Die verpflichtende Tradition

Schon 1913 hatte der englische Ingenieur Hume ein Schleuderverfahren für Rohre entwickelt, das für die Betontechnologie neue Maßstäbe setzte. Kornaufbau und Gefüge entsprachen schon heutigem Standard.
Das Verfahren bewährte sich auf Anhieb, es wurden weltweit Lizenzen vergeben.
Als "erst" 1924 das Deutsche Reichspatent für "Hume-Röhren" erteilt wurde, waren in Nord- und Mittelamerika, Afrika und Australien schon über eine Million Meter Hume-Rohrleitungen in Betrieb.

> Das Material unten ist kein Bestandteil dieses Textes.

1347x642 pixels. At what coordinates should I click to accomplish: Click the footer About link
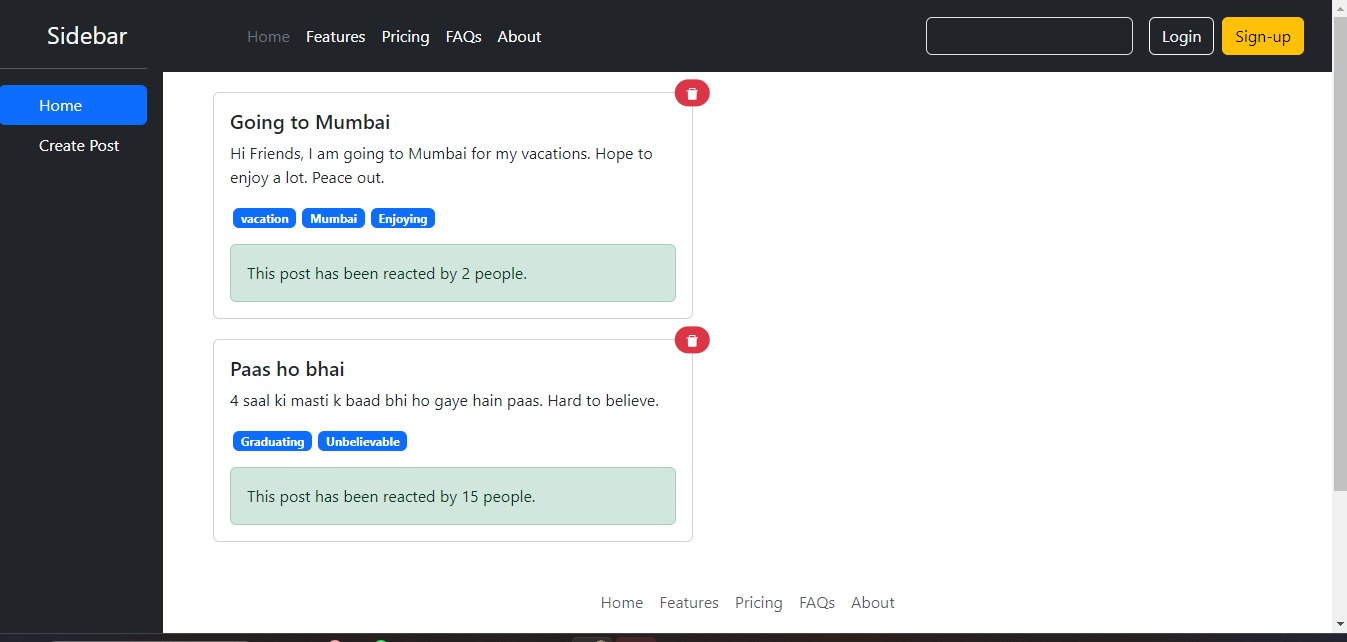point(872,602)
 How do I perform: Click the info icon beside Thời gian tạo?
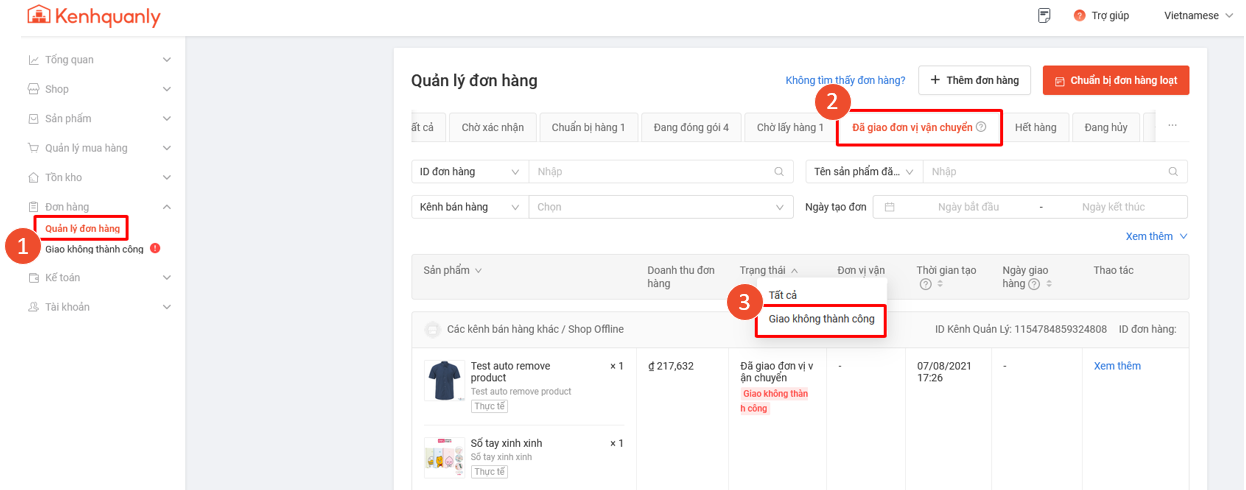[x=925, y=284]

Gegründet von den Charlottenburger Wasserbetrieben für die Versorgung des Berliner Großraums und wegen der guten Kiesvorkommen in Dobrilugk (heute Doberlug-Kirchhain) angesiedelt, trat das Hume-Rohr infolge seiner hohen Qualität bald seinen Siegeszug über ganz Deutschland an.

Wir fanden diese Splitterschutzzelle auf einem Bahnhofsgelände, direkt neben den Schienen der S-Bahn. Leider wird diese Zelle dort nicht mehr lange stehen. Das brachliegende Gelände wird zur Zeit komplett umgebaut.